Hepatic SAAs affected 34 study subjects, 29 (85%) of whom were asymptomatic, 4 (15%) who had dissection, and 7 (21%) with pseudoaneurysm. Eleven entered surveillance for an average of 28 months, but none showed any aneurysmal growth. The 16 who had intervention were evenly split between open and endovascular repair with 30-day morbidity of 25% and 30-day morality of 12.5%.
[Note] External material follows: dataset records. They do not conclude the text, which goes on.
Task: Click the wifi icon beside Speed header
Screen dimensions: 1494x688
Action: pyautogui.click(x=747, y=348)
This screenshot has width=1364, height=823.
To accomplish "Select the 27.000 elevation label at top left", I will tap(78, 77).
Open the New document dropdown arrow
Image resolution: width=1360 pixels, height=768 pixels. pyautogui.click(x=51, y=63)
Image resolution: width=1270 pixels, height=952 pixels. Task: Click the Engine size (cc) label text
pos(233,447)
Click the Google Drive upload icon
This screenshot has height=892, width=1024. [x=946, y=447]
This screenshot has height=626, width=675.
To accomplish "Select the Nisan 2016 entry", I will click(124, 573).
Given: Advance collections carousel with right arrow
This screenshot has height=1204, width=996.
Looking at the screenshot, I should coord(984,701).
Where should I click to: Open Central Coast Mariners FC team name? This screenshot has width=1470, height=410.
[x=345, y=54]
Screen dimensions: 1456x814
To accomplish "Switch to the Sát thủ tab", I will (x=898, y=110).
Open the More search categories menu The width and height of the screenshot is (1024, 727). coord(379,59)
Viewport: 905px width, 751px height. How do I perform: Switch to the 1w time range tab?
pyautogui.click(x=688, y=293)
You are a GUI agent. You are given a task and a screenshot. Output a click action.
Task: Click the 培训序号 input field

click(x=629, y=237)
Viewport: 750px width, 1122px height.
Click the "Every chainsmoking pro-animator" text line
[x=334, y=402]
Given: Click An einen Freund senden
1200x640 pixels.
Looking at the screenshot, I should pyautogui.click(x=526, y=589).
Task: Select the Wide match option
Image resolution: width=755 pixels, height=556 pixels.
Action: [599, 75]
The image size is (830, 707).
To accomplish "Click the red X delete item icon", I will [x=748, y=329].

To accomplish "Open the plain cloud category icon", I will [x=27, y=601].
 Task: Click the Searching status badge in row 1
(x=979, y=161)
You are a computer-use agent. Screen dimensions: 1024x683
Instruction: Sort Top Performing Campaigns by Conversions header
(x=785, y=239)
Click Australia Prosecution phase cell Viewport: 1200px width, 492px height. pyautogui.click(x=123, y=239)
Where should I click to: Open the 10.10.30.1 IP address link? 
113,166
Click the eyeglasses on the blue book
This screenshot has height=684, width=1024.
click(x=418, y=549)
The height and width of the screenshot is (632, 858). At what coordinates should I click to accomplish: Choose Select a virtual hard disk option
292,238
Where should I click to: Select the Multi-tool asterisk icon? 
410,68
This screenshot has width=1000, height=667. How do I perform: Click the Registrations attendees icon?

The PDA and GDA aneurysms “are really interesting,” Dr. Conrad said. “I think they’re different in nature than the other aneurysms,” he said, noting that 12 (33%) of these aneurysms were symptomatic and 6 (17%) were pseudoaneurysms. Because of the high rate of rupture of PDA/GDA aneurysms, Dr. Conrad advised repair at diagnosis: “97% of these patients had a celiac stenosis, and of those, two-thirds were atherosclerosis related and one-third related to the median arcuate ligament compression.” The rupture rate was comparatively high – 20%. Twenty cases underwent endovascular repair with a 90% success rate while four cases had open repair. Thirty-day morbidity for intact lesions was 11% with no deaths, and 50% with 14% mortality rate for ruptured lesions.
Of the SMA aneurysms in the study population, only 17% were mycotic with the remainder asymptomatic, Dr. Conrad said. Nine underwent surveillance, with one growing in size over a mean observation period of 28 months, four had open repair, and two endovascular repair. Morbidity was 17% at 30 days with no deaths.
The guidelines Dr. Conrad and his group developed recommend treatment for symptomatic patients and a more nuanced approach for asymptomatic patients, depending on the location and size of SAA. All lesions 25 mm or smaller, except those of the PDA/GDA, can be observed with axial imaging every 3 years, he said; intervention is indicated for all larger lesions. Endovascular repair is in order for all splenic SAAs in pregnancy, liver transplantation, and pseudoaneurysm. For hepatic SAAs, open or endovascular repair is indicated for pseudoaneurysm, but open repair only is indicated for asymptomatic celiac SAAs with pseudoaneurysm. Endovascular intervention can address most SAA aneurysms of the PDA and GDA.
Dr. Conrad disclosed he is a consultant to Medtronic and Volcano and is a member of Bard’s clinical events committee.
AT THE NORTHWESTERN VASCULAR SYMPOSIUM
Key clinical point: Surveillance imaging every three years may be adequate to manage splanchnic artery aneurysms (SAA) smaller than 25 mm, because they rarely expand significantly.
Major finding: In the surveillance group that had long-term follow-up, 9% had SAAs that grew in size.
Data source: Analysis of 250 patients with 264 SAAs during 1994-2014 in the Research Patient Data Registry at Massachusetts General Hospital.
Disclosures: Dr. Conrad disclosed he is a consultant to Medtronic and Volcano and is a member of Bard’s clinical events committee.